Description of project by Verena Konrad
The Austrian contribution to Biennale Architettura 2018 is a plea for an approach to design that understands itself as the formulation of ideas. Architecture as a cultural activity is based on content rather than the physical realisation of functional diagrams: content that is a vision of living together and the ability to question and reinvent existing rules. This search for continuous contextual reinvention enables things of importance to emerge. Large and small. In relationship with the existing. Things that look back upon and forwards to all that we can imagine.
Today, architecture is a broad field with links to many other disciplines. The complexity of the requirements facing today’s architects and designers means that permanent, intellectual reassurance is required if architecture and design are not to dwindle to pragmatism or merge into a neoliberal logic that is dominated by moments of rationalisation and a search for efficiency in which architecture finds its niche as a servant of an aesthetic economy.
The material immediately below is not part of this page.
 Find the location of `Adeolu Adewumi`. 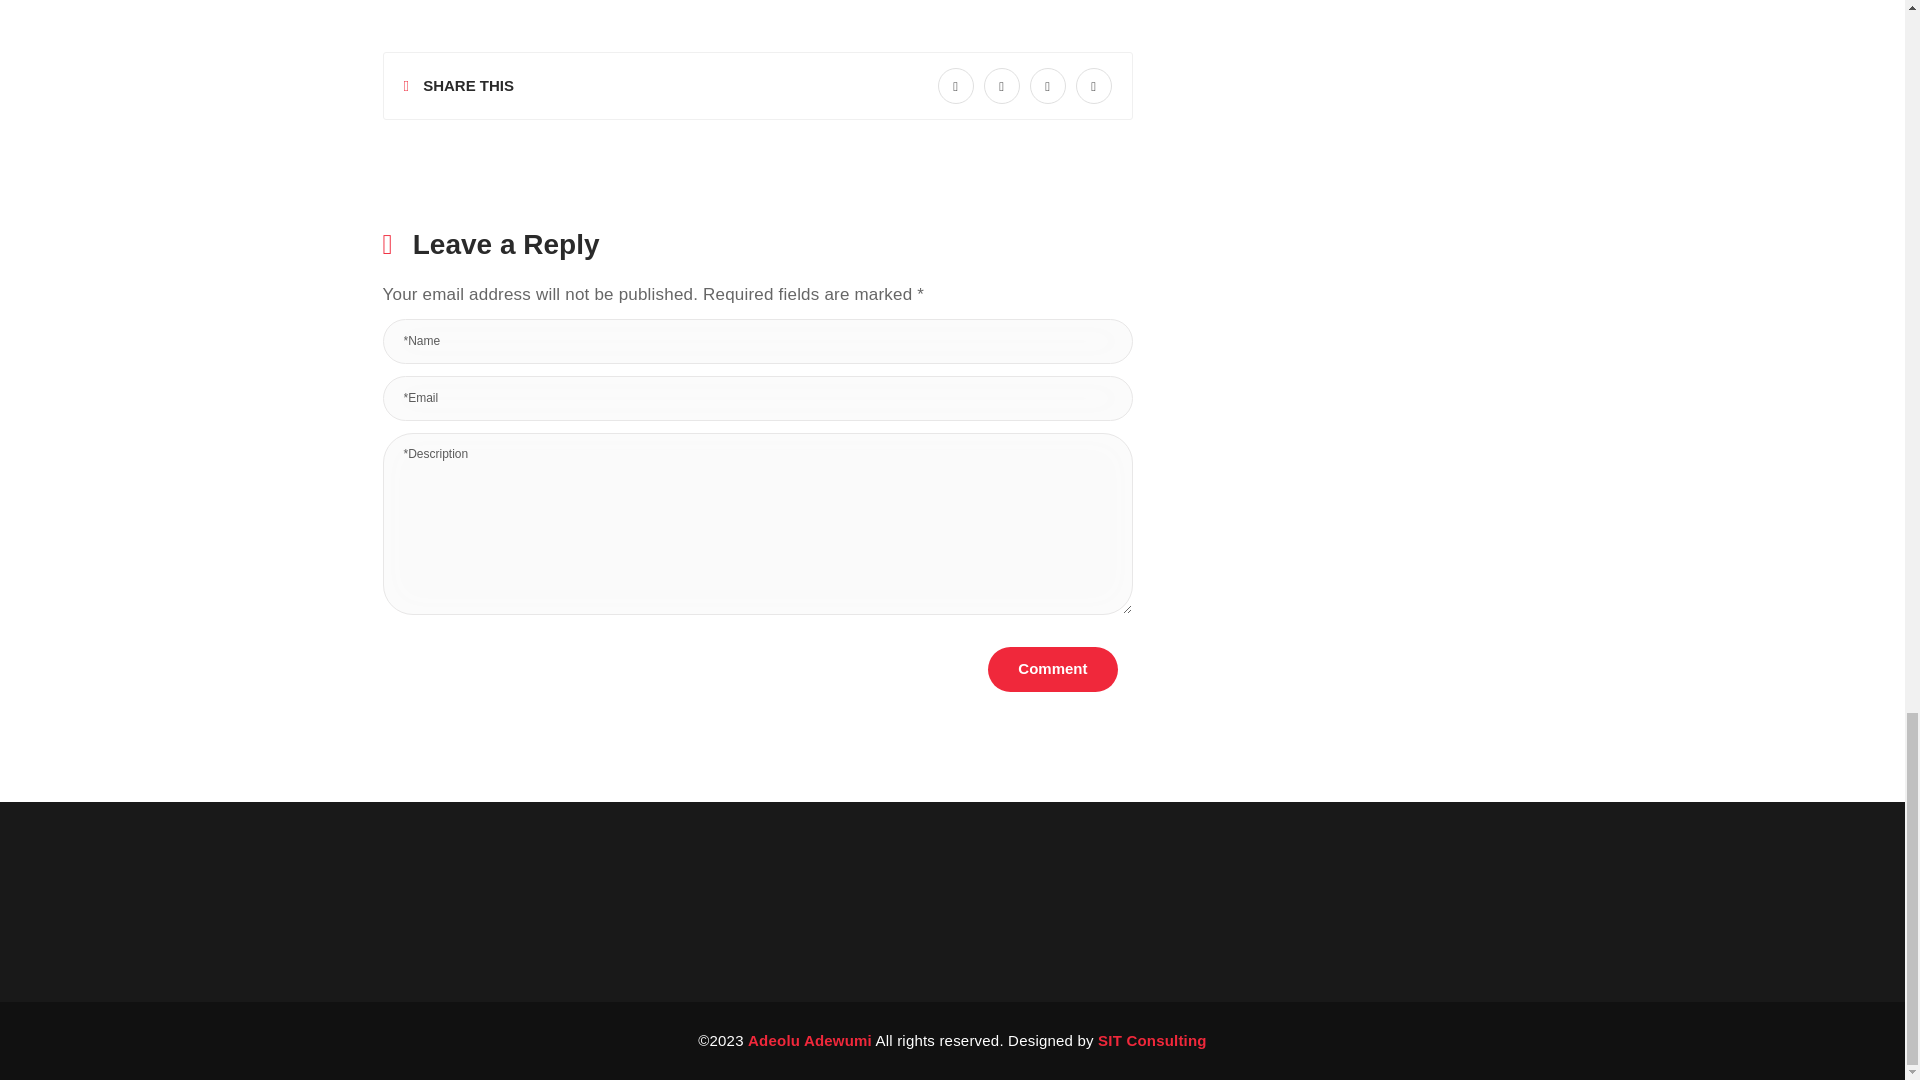

Adeolu Adewumi is located at coordinates (810, 1040).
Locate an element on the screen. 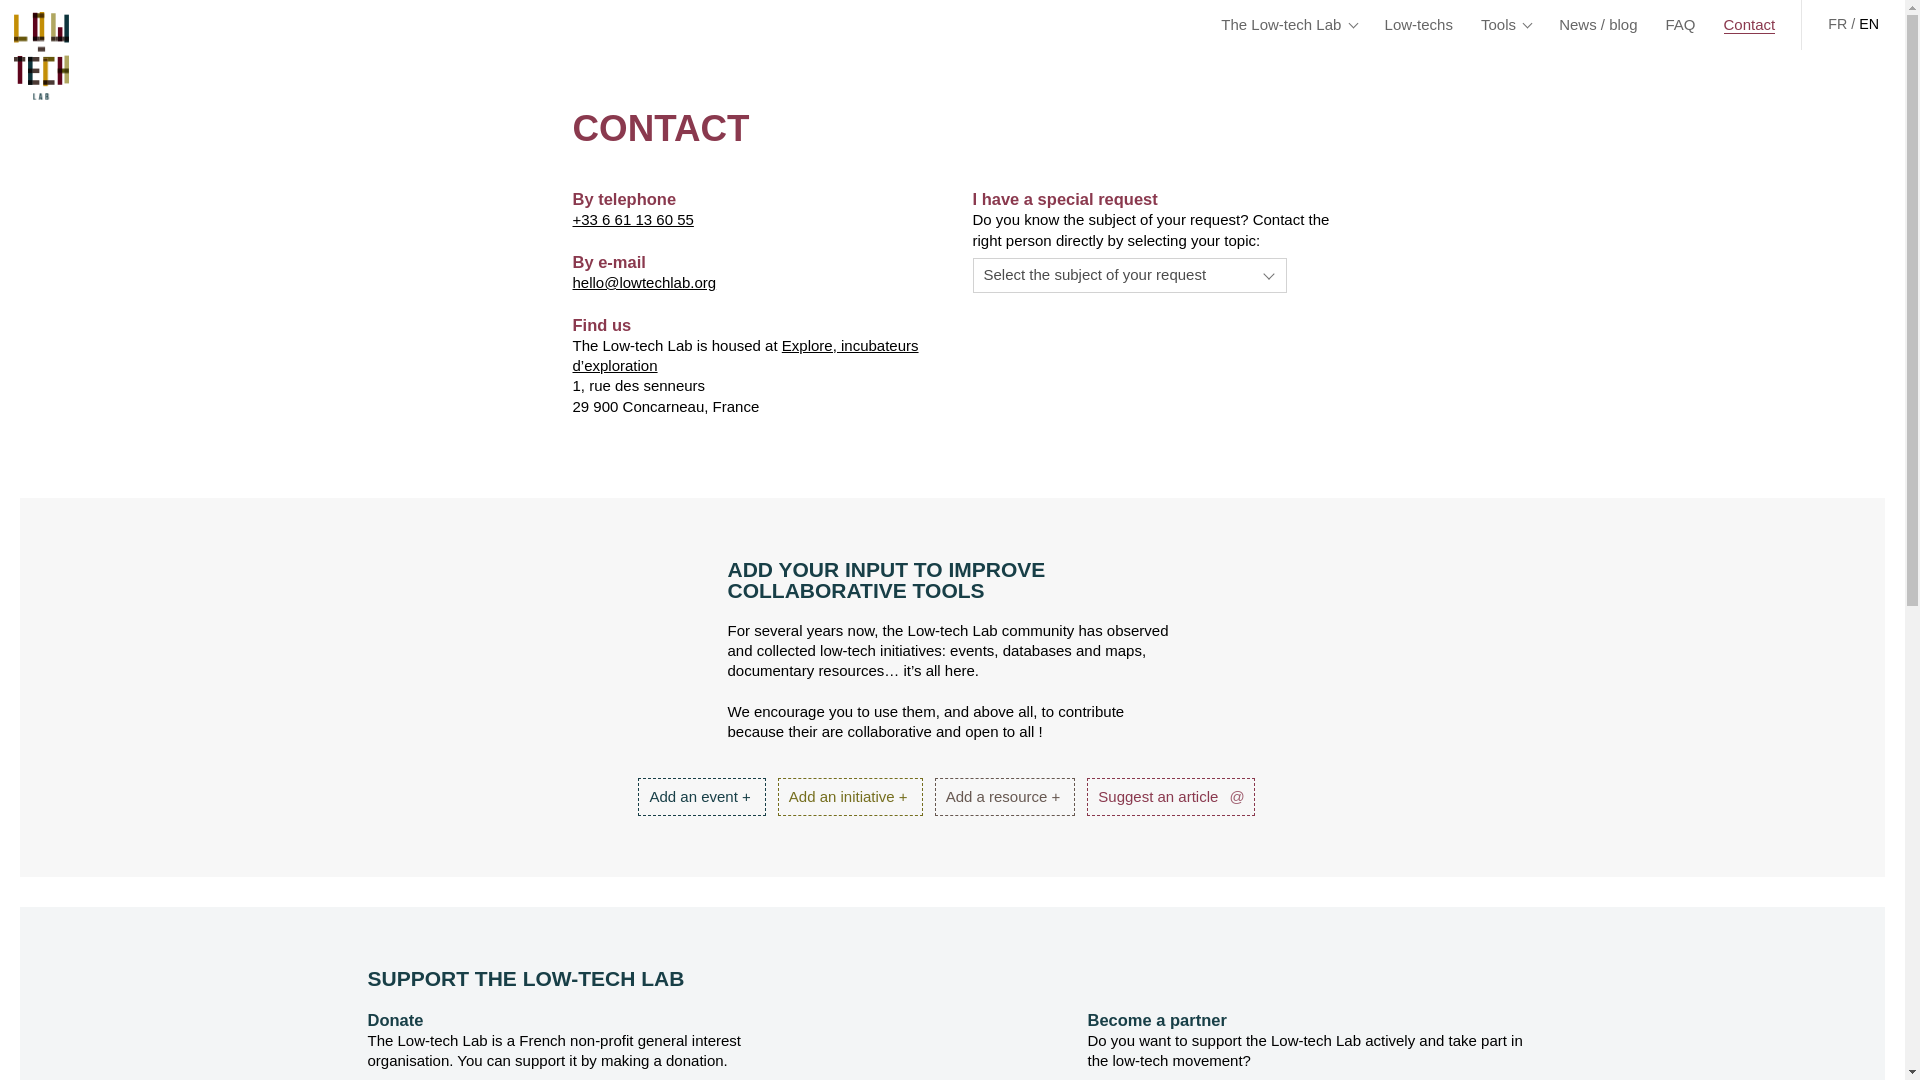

Designers need theories, concepts, a formulated approach in order to be able to critically reflect upon the political, social and cultural implications of their own actions.
LAAC, Henke Schreieck and Sagmeister & Walsh describe their work as an abstract thought-process that seeks a concrete form in which aesthetic, function and construction are in equilibrium. The basis of this is always an analysis of the task in its widest social context and of the production conditions which are equally part of this cultural setting.
The contribution “Thoughts Form Matter” draws attention to this complexity. To this end, the three invited teams have addressed the spatial and the historic context of La Biennale di Venezia, the general subject of “Freespace”, the location and its references, La Biennale di Venezia as a significant institution and the pavilion as a setting to which visitors also respond.
In three installations, which overlap and interact both spatially and contentually, LAAC, Henke Schreieck and Sagmeister & Walsh approach the principle of architecture and design as the creation of a new context and as a relational dimension. Thereby we interpret “Freespace” as a spatial and spiritual construct, a complex dynamic system, a versatile realm, characterised by coexistence. Three spatial installations, which partly merge into each other, materialise and visualise concepts such as “deviation”, “atmosphere” and “beauty“ as formulations of this set of ideas that invites visitors to position themselves as actors in this structure and to adopt their own approach.